After graduating from high school and going through army service at a military prison, Ronen Chen entered the Shenkar College of Engineering and Design in 1986. Though he was previously inclined to become an architect, he opted to choose fashion design since the architecture school was a longer ride from his home. Later he realized that he actually enjoys fashion and prefers it to architecture.

By his third year in college, Chen was selling belts and shoes to Tel Aviv boutiques. During his fourth year, he was already making money by creating designer garments at affordable prices.

In 1990, right after graduation, he was hired by Gideon Oberson. In 1993, he founded his own "Ronen Chen" fashion brand, and opened his first small store and studio on the trendy Sheinkin Street in Tel Aviv.

In 1995, three more stores were opened in London in collaboration with a franchisee.

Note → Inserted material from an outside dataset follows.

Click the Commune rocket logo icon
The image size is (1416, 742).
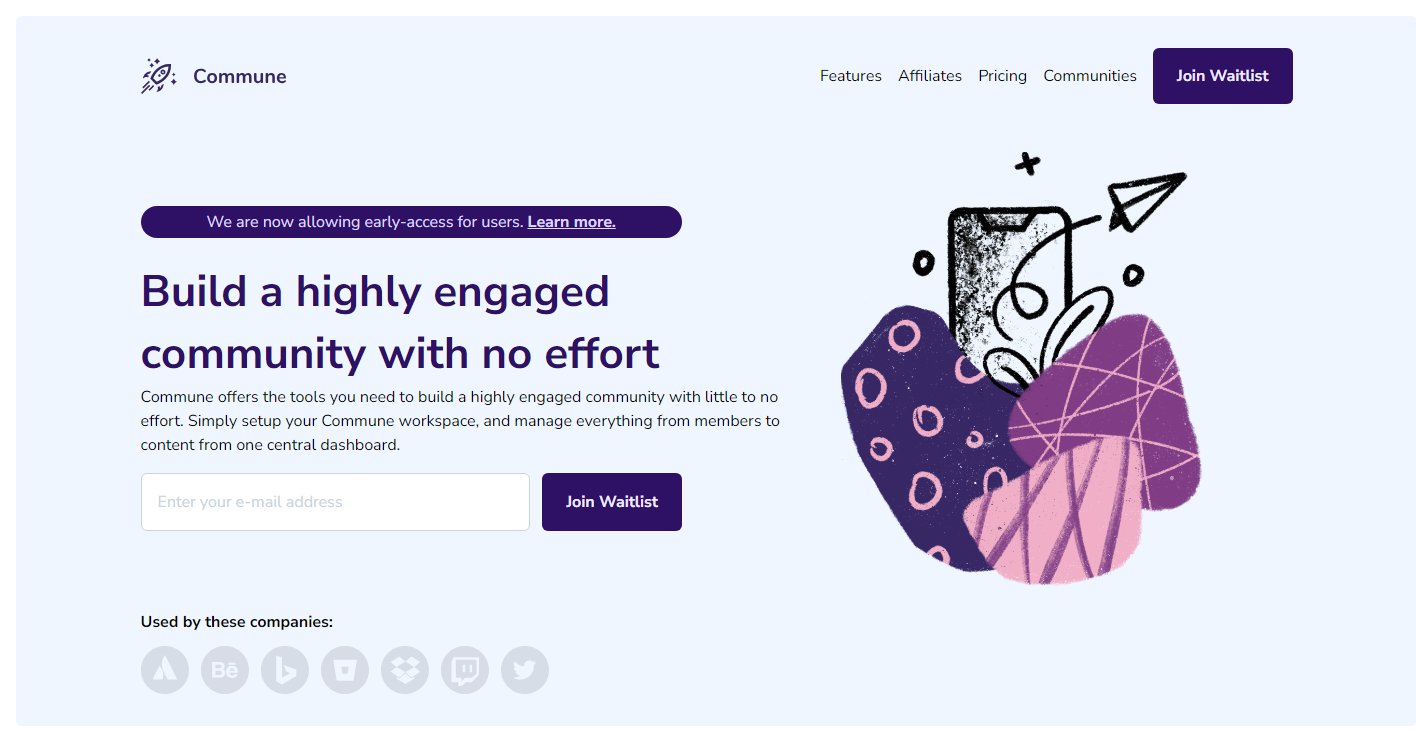tap(159, 76)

Two years after, in 1997, these shops were closed following Chen's decision to focus on developing his business in Israel. He considers that the decision to open London stores at that time was reckless and naive, since his business wasn't prepared for that.

In the following years Chen developed a network of fashion stores in Israel and increased his international sales. In 2009, after 12 years since moving back to Israel, a new Ronen Chen store was opened in London's Portman Estate. Since 2010 he cooperates with Nordstrom on supplying his fashions to the United States.

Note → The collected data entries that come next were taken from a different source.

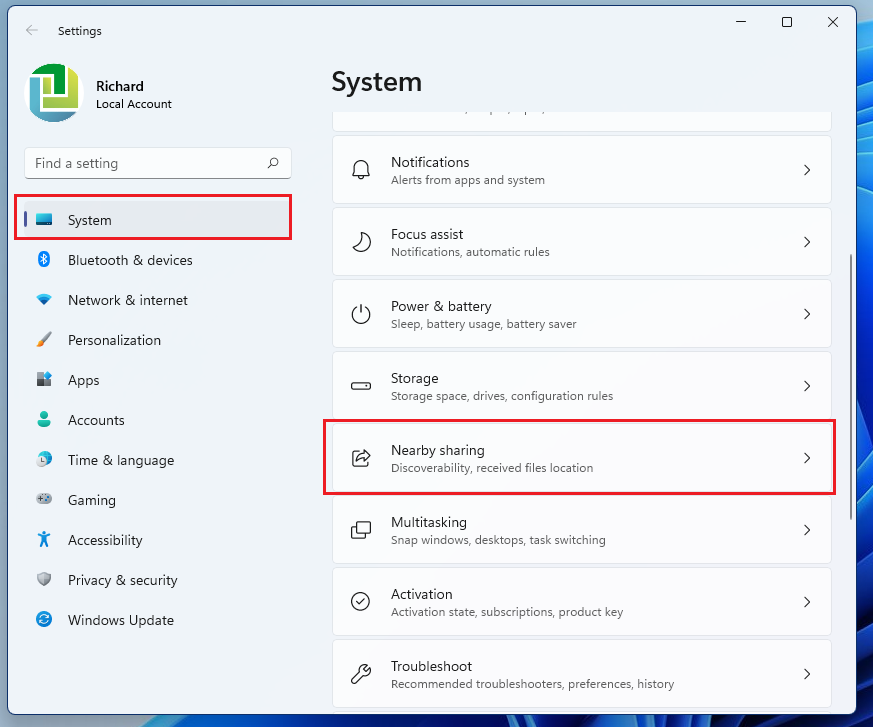Screen dimensions: 873x727
Task: Click the Focus assist moon icon
Action: (x=361, y=242)
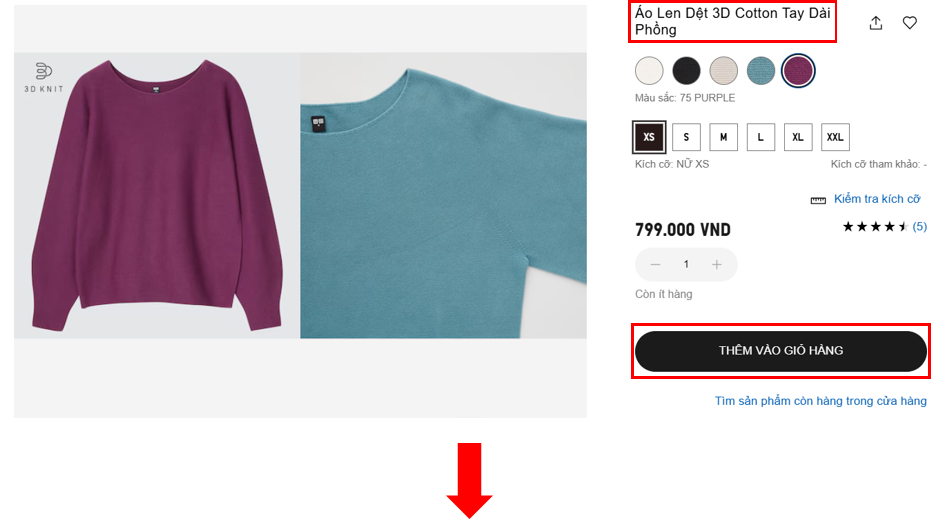
Task: Select the purple color swatch
Action: [x=798, y=71]
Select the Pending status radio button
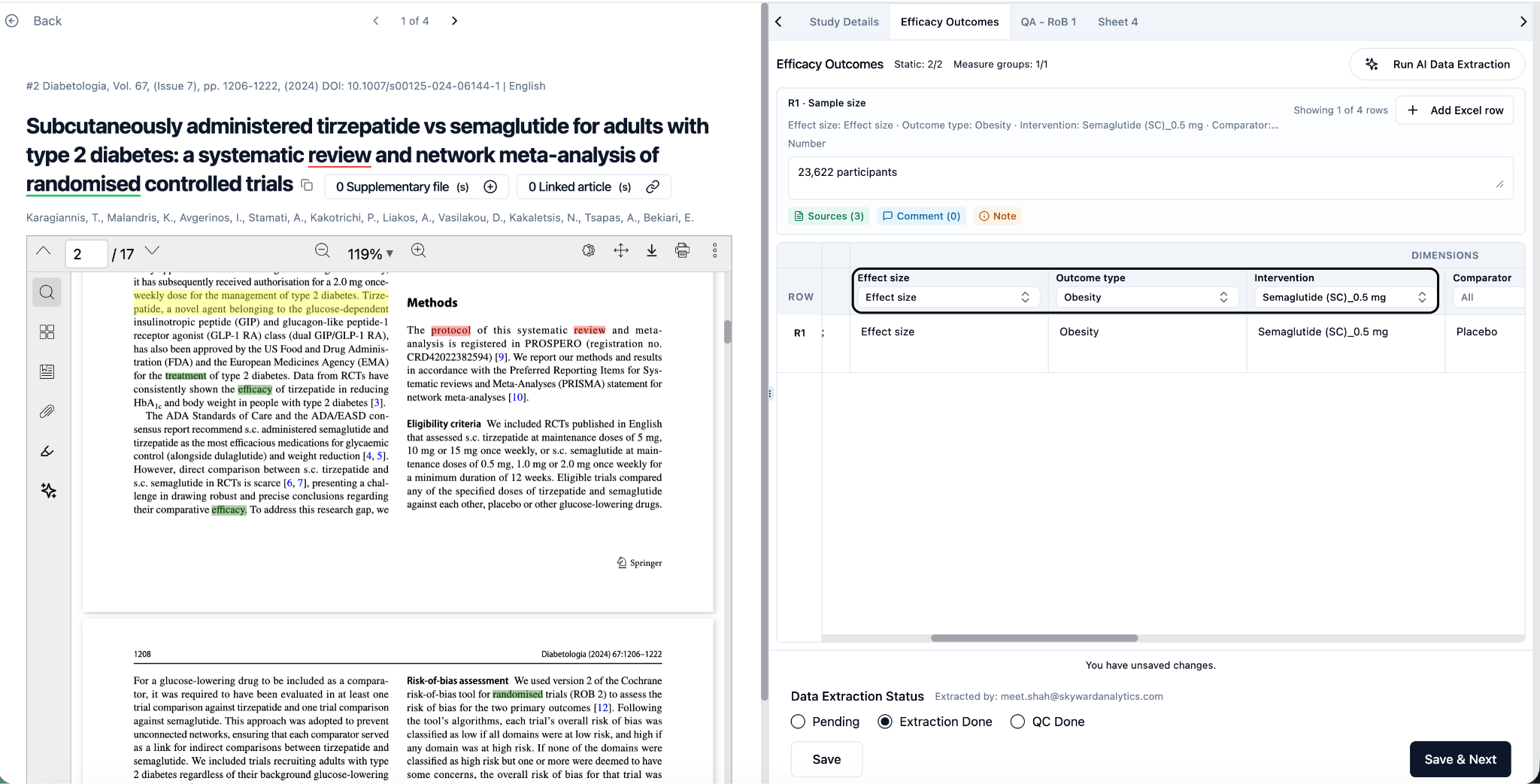This screenshot has height=784, width=1540. 798,722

As of August 2012, Ronen Chen had 18 brand stores in Israel and 2 in London. His fashions were also exported to the United States, Canada, Ireland, Netherlands and Belgium. His brand was presented with models such as Yael Goldman and Israeli model and actress Yana Goor (יאנה גור). Yael Goldman's work with Ronen Chen was featured on FashionTV in 2011–2013.

Chen and his girlfriend, a TV producer, share parenting responsibilities for their two daughters. He also designs dresses for the daughters.

== Style of work ==
Ronen Chen was never very interested in designing clothing for men. His clients are women of all ages and constitutions.

Ronen Chen's clothes are characterized by flattering fit and comfort, minimalism, universality, timelessness, leaning to monochrome and neutral colors, versatility in use, geometrical patterns and shapes.